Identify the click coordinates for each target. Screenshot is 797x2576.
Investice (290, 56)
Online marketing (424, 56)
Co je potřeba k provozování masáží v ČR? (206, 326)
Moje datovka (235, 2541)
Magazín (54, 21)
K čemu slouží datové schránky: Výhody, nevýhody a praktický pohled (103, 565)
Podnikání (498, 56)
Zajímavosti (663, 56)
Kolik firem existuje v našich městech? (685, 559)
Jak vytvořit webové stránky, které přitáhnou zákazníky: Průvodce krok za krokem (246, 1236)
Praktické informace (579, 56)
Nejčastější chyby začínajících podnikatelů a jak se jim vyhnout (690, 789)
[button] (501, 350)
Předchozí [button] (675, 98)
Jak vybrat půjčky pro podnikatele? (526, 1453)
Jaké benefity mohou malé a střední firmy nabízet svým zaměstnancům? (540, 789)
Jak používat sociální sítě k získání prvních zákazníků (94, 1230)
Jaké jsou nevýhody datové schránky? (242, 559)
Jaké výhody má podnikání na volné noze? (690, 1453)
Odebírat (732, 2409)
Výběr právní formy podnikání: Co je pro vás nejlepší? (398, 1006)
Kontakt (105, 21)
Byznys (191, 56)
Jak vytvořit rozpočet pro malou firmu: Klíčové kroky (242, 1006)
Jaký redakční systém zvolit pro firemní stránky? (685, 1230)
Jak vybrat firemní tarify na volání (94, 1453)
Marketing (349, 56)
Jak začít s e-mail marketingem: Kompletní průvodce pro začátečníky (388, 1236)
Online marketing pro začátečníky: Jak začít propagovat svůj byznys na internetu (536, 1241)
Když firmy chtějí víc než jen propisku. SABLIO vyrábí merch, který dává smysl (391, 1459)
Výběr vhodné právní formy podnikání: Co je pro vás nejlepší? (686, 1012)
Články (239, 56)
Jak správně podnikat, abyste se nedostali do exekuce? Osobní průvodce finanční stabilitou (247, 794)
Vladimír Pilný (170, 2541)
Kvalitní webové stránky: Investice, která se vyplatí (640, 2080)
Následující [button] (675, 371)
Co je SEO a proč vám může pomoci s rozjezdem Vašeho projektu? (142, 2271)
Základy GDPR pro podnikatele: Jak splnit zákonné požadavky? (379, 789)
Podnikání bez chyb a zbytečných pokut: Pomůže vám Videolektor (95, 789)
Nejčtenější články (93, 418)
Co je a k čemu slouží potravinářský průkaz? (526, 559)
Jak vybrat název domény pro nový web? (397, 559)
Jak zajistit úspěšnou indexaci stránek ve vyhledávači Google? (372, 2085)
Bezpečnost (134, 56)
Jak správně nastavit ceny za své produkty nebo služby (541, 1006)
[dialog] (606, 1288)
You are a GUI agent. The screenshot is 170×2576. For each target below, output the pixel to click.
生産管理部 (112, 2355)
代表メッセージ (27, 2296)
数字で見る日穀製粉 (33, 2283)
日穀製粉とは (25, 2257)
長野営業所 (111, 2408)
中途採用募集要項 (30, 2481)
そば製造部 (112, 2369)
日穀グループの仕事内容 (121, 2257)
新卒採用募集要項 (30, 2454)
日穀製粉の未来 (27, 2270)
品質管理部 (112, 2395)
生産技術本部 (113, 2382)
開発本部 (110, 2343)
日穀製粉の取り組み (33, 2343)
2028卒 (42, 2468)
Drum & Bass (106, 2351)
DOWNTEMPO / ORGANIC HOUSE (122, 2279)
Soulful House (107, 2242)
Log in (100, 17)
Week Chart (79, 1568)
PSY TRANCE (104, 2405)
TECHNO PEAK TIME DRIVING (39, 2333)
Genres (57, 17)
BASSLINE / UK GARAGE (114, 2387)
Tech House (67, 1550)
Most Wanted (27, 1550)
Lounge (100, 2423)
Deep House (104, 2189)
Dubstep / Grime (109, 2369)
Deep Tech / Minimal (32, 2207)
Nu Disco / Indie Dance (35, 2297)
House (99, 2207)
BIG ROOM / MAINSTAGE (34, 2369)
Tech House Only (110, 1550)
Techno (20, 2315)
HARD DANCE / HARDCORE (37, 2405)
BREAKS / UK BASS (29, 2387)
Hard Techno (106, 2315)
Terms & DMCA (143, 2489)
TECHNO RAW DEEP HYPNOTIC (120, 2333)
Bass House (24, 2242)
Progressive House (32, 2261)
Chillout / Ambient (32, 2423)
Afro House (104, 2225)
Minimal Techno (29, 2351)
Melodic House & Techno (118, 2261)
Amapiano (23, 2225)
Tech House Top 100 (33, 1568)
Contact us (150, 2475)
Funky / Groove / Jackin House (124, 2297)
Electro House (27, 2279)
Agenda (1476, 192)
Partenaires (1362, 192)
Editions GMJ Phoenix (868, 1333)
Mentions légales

## Task objective
Everything from the line containing "日穀製粉の取り組み (33, 2343)" through the end of the entries above should be retyped exactly, and nothing else.

## Answer for this exercise
日穀製粉の取り組み (33, 2343)
2028卒 (42, 2468)
Drum & Bass (106, 2351)
DOWNTEMPO / ORGANIC HOUSE (122, 2279)
Soulful House (107, 2242)
Log in (100, 17)
Week Chart (79, 1568)
PSY TRANCE (104, 2405)
TECHNO PEAK TIME DRIVING (39, 2333)
Genres (57, 17)
BASSLINE / UK GARAGE (114, 2387)
Tech House (67, 1550)
Most Wanted (27, 1550)
Lounge (100, 2423)
Deep House (104, 2189)
Dubstep / Grime (109, 2369)
Deep Tech / Minimal (32, 2207)
Nu Disco / Indie Dance (35, 2297)
House (99, 2207)
BIG ROOM / MAINSTAGE (34, 2369)
Tech House Only (110, 1550)
Techno (20, 2315)
HARD DANCE / HARDCORE (37, 2405)
BREAKS / UK BASS (29, 2387)
Hard Techno (106, 2315)
Terms & DMCA (143, 2489)
TECHNO RAW DEEP HYPNOTIC (120, 2333)
Bass House (24, 2242)
Progressive House (32, 2261)
Chillout / Ambient (32, 2423)
Afro House (104, 2225)
Minimal Techno (29, 2351)
Melodic House & Techno (118, 2261)
Amapiano (23, 2225)
Tech House Top 100 (33, 1568)
Contact us (150, 2475)
Funky / Groove / Jackin House (124, 2297)
Electro House (27, 2279)
Agenda (1476, 192)
Partenaires (1362, 192)
Editions GMJ Phoenix (868, 1333)
Mentions légales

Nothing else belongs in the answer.